• _INPUT MATERIAL_:
━━━━

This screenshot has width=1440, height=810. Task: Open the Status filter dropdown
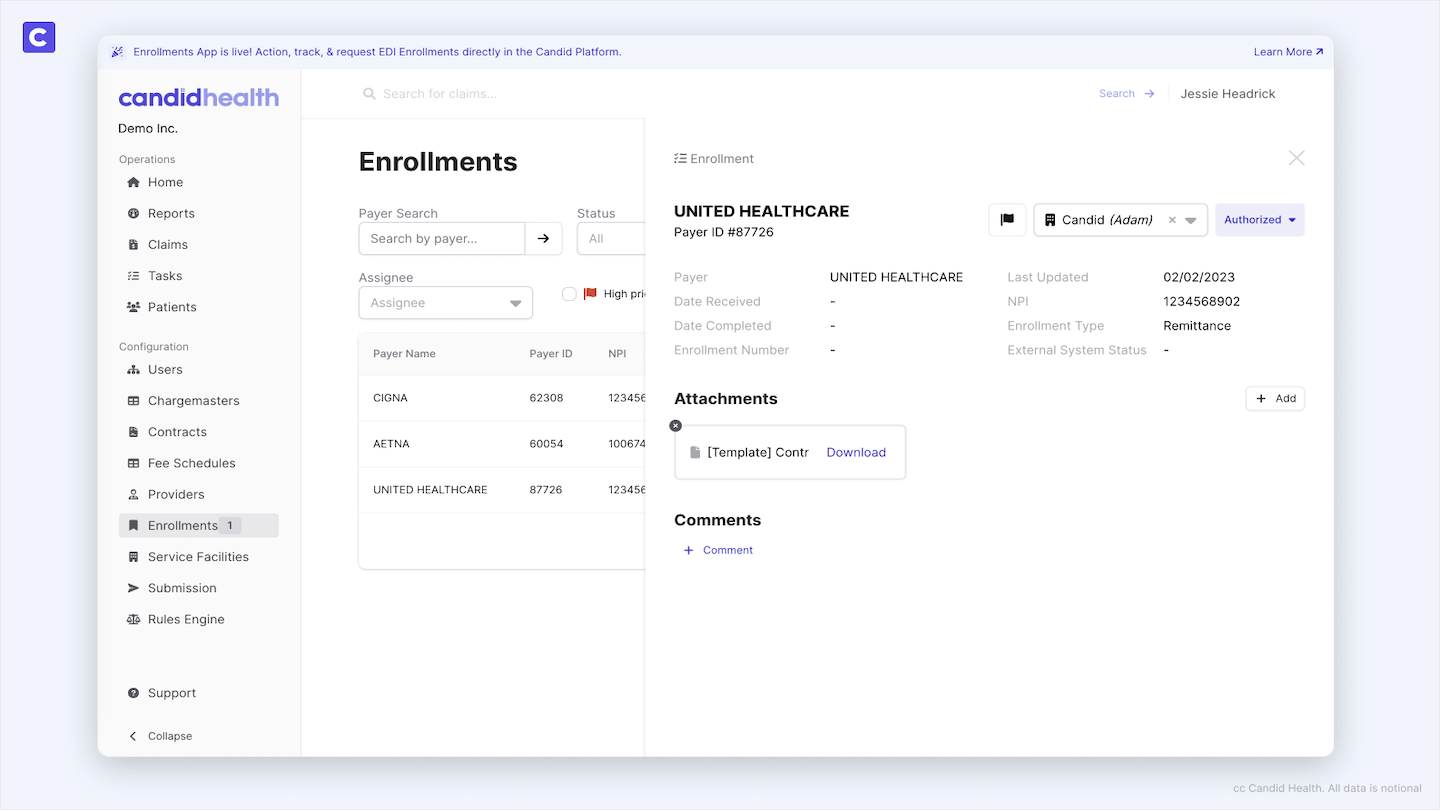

━━━━

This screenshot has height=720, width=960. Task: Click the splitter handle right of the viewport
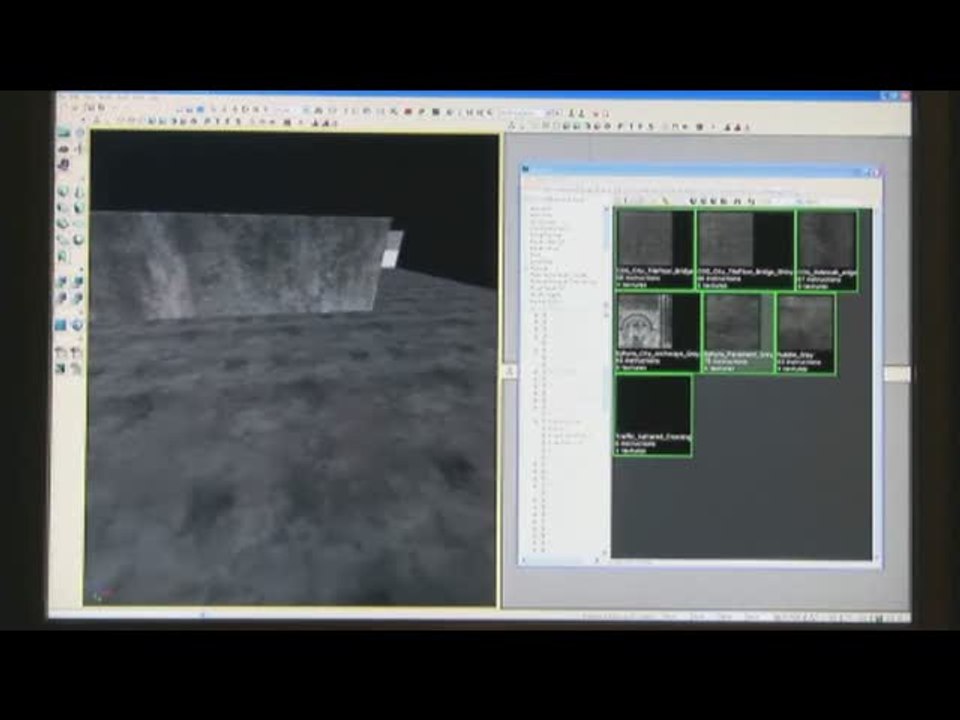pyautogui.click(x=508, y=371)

━━━━

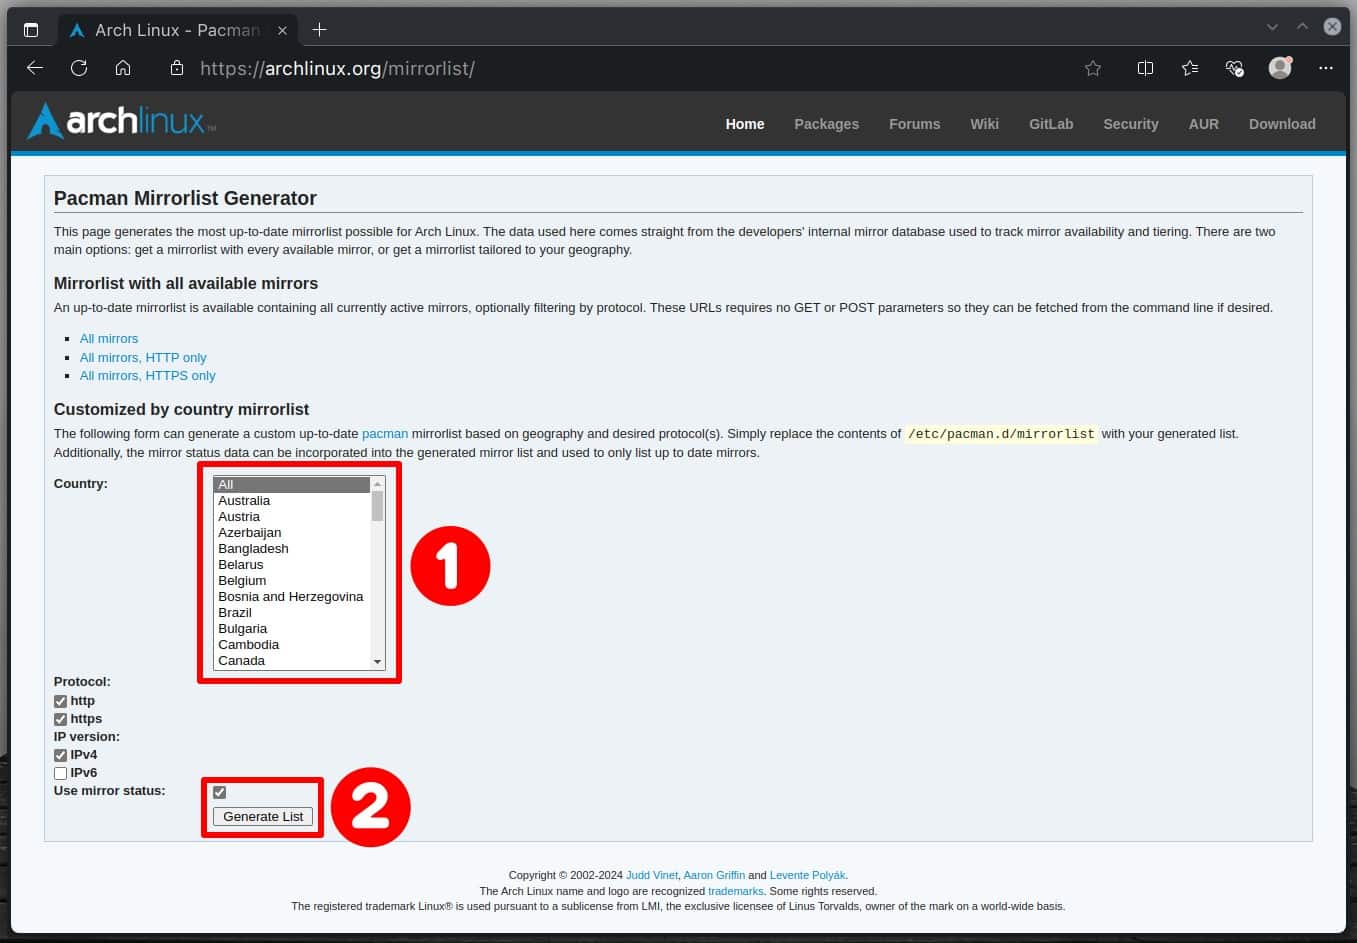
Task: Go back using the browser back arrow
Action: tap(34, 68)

━━━━

• _WORK TO BE COMPLETED_: Copy out the lines of the records from the line with "This screenshot has height=720, width=960." up to and including the line with "pyautogui.click(x=508, y=371)", reproducing them word for word. Leave the pictures out of your answer.

• _THE ANSWER_:
This screenshot has height=720, width=960. Task: Click the splitter handle right of the viewport
pyautogui.click(x=508, y=371)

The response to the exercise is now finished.